Guided: Concurrent Programming with Virtual Threads and Structured Concurrency

Table of Contents

1. Challenge

   Introduction to Modern Java Concurrency

   Welcome to this Code Lab on Concurrent Programming with Virtual Threads and Structured Concurrency!

   For years, Java's concurrency model has been built on platform threads, which are a scarce resource mapped directly to operating system threads. This model can become a bottleneck in I/O-bound applications that need to handle many concurrent connections.

   Project Loom, now a standard part of Java 25, introduces two revolutionary features to solve this:

   1. Virtual Threads: Extremely lightweight threads managed by the JVM, not the OS. You can have millions of them, making them perfect for tasks that spend most of their time waiting for I/O (like network calls or database queries).
   2. Structured Concurrency: A new API that treats multiple related tasks running in different threads as a single unit of work. It simplifies error handling, cancellation, and resource management, eliminating common pitfalls like thread leaks.
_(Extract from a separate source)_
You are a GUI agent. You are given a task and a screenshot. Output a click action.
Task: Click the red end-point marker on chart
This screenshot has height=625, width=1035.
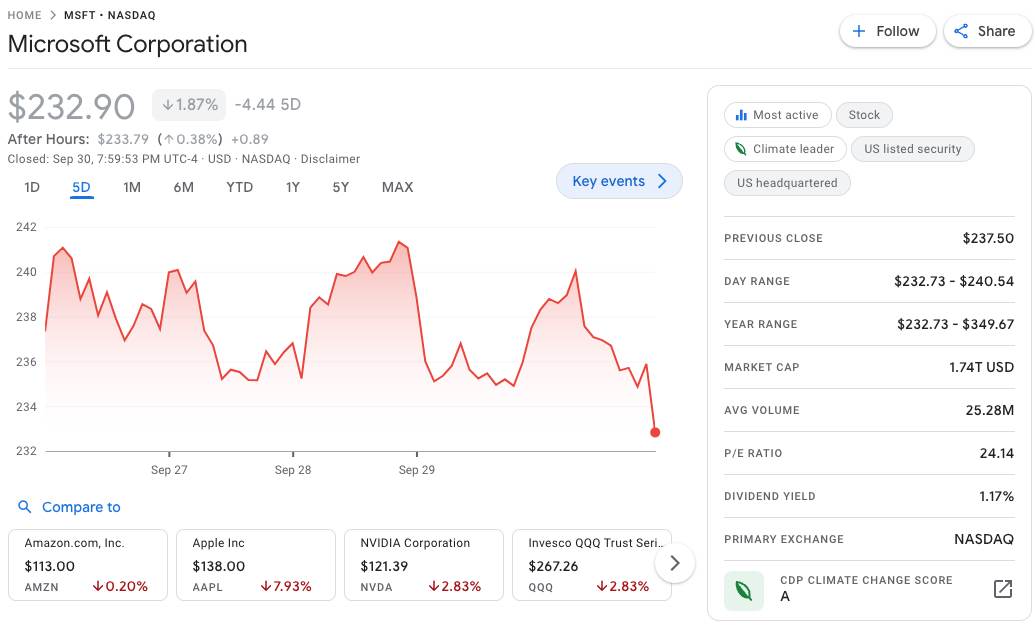(655, 432)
   You'll build a Travel Deal Aggregator that fetches data from multiple sources concurrently, applying these modern concepts to write code that is simpler, more reliable, and more scalable than traditional approaches.
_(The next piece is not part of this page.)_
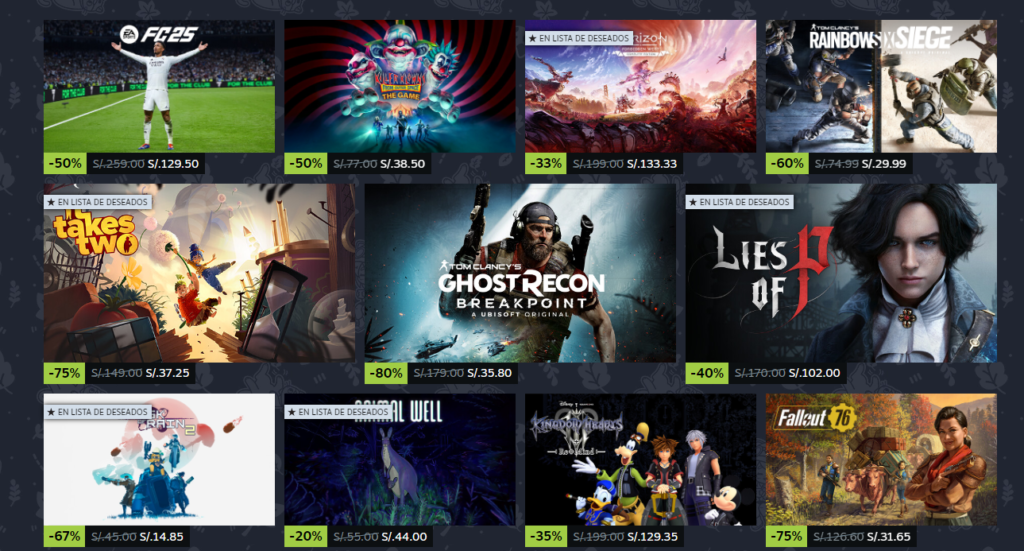Open Horizon Forbidden West capsule image
Viewport: 1024px width, 551px height.
coord(641,86)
   info> This lab experience was developed by the Pluralsight team using Forge, an internally developed AI tool utilizing Gemini technology. All sections were verified by human experts for accuracy prior to publication. For issue reporting, please contact us.

2. Challenge

   Creating the Service Layer

   Before you dive into concurrent programming, let's start by creating the foundational service classes that our aggregator will use. These services simulate fetching travel deals from different providers. They are simple, synchronous services that will later be orchestrated using structured concurrency.
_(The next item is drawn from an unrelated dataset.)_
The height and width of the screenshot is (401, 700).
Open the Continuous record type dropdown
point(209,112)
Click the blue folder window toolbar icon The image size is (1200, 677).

   You'll create two service classes: FlightService and HotelService. Each will have a fetchOffer method that simulates an I/O operation (like a network call) by sleeping for a short duration, then returns an Offer object.

3. Challenge

   Implementing Structured Concurrency

   Now that you have your service classes, it's time to orchestrate them concurrently using structured concurrency. Structured concurrency enforces a clear hierarchy: tasks must complete before their parent scope can exit. This guarantees that you can't leak threads and makes your program's flow much easier to reason about.

   The central piece of this API is the StructuredTaskScope. You'll create a scope, fork tasks within it, and then join them. When you fork a task, it automatically runs in a virtual thread, giving you the benefits of lightweight concurrency without the complexity of manual thread management.

   Put this into practice to build the aggregator that fetches deals from all three services concurrently.

4. Challenge

   Handling Failures and Timeouts

   Real-world systems are unreliable. Services can fail or respond slowly. Structured concurrency provides elegant solutions for these common problems.

   In Java 25, StructuredTaskScope uses joiners to handle task completion. The Joiner.allSuccessfulOrThrow() joiner automatically cancels all other running tasks in the scope as soon as one fails, making it highly efficient by preventing wasted time and resources on operations that are no longer relevant. You'll also configure timeouts using the scope's configuration API to enforce deadlines for an entire group of concurrent tasks.

5. Challenge

   Customizing Thread Creation

   While StructuredTaskScope uses virtual threads by default, you can customize the thread factory to control how threads are created. This allows you to set custom thread names, priorities, or other thread attributes. You'll configure a custom ThreadFactory that creates named virtual threads, which is especially useful for debugging and monitoring in production systems. ## Running the App From the workspace/ directory run:

   ./run.sh
   

   This compiles and runs com.example.Main with --enable-preview enabled. No Maven required.

6. Challenge

   Conclusion and Debugging Benefits

   Congratulations on completing the Code Lab!

   You have successfully built a concurrent application using Java 25's latest and greatest features. You've learned how to:

   • Create simple service classes that can be orchestrated concurrently.
   • Group tasks with StructuredTaskScope for clean, predictable lifecycles.
   • Handle errors and cancellations gracefully using joiners.
   • Enforce deadlines for concurrent operations using scope configuration.
   • Customize thread creation with thread factories.

   One of the most powerful but subtle benefits of this model is debuggability. With structured concurrency, the call stack of a virtual thread includes the caller's stack. If a task fails, the stack trace clearly shows the entire causal chain, from the parent scope down to the error. This is a massive improvement over asynchronous callbacks or separate thread pool submissions, where context is often lost.

   By adopting these patterns, you can write concurrent Java code that is not only highly scalable but also significantly easier to write, read, and maintain.